In those two volumes and in the recent article in the Singapore Economic Review, I not only summarized highlights of my research, but I also provided a description of the professional path I have taken.  In this blog essay, I am pleased to offer an abridged version below (with the addition of some relevant hyperlinks).

A Professional Path

In retrospect, my professional path may appear somewhat direct, if not altogether linear, but it hardly seemed so as I travelled along it.  The path I describe took me back and forth across the United States and to several continents, and it took me from physics to philosophy, to agricultural extension, to international development studies, to agricultural economics, and eventually to environmental economics.  During this time, much has changed in the profession.

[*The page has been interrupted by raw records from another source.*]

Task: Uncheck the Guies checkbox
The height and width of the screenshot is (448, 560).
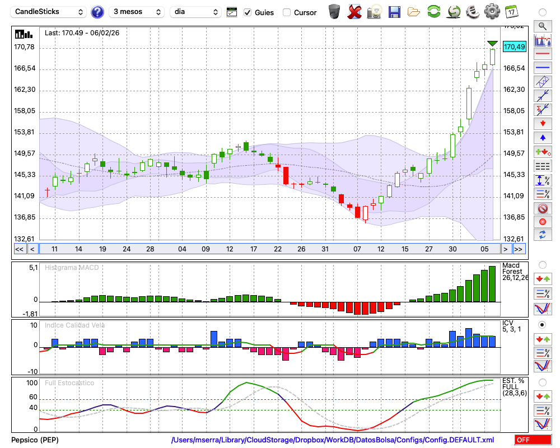Action: (x=248, y=12)
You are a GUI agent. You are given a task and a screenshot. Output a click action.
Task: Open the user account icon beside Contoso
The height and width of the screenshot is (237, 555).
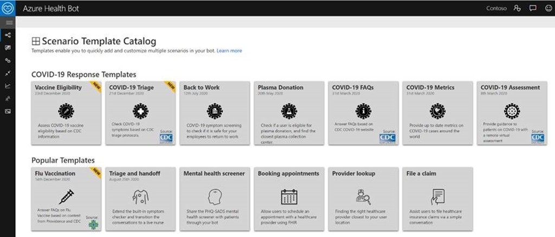pos(517,8)
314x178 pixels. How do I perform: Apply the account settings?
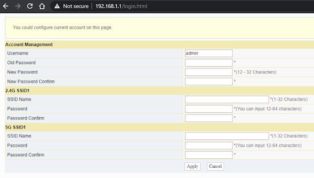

The early ascendency of the field of environmental economics, during the period from 1970 to 1990, was centered within departments of agricultural and resource economics, mainly at U.S. universities, and at Resources for the Future (RFF), the Washington research institution.  Within most economics departments, environmental studies remained a relatively minor area of applied welfare economics.  So, when I enrolled in the Ph.D. program in Harvard’s Department of Economics in 1983, and when I received my degree five years later, no field of study was offered in the field of environmental or resource economics.

Fortunately, Harvard permitted its graduate students to develop an optional, self-designed field as one of two fields on which they were to be examined orally before proceeding to dissertation research.  Without a resident environmental economist in the Department of Economics (Martin Weitzman had yet to move to Harvard from the Massachusetts Institute of Technology), I developed an outline and reading list of the field through correspondence with leading scholars from other institutions, most prominently Kerry Smith, then at North Carolina State University.  My proposal to prepare for and be examined in the field of environmental and resource economics (along with my other field, econometrics) was approved by the Department’s director of graduate study, Dale Jorgenson.  So began my entry into the scholarly literature of the field.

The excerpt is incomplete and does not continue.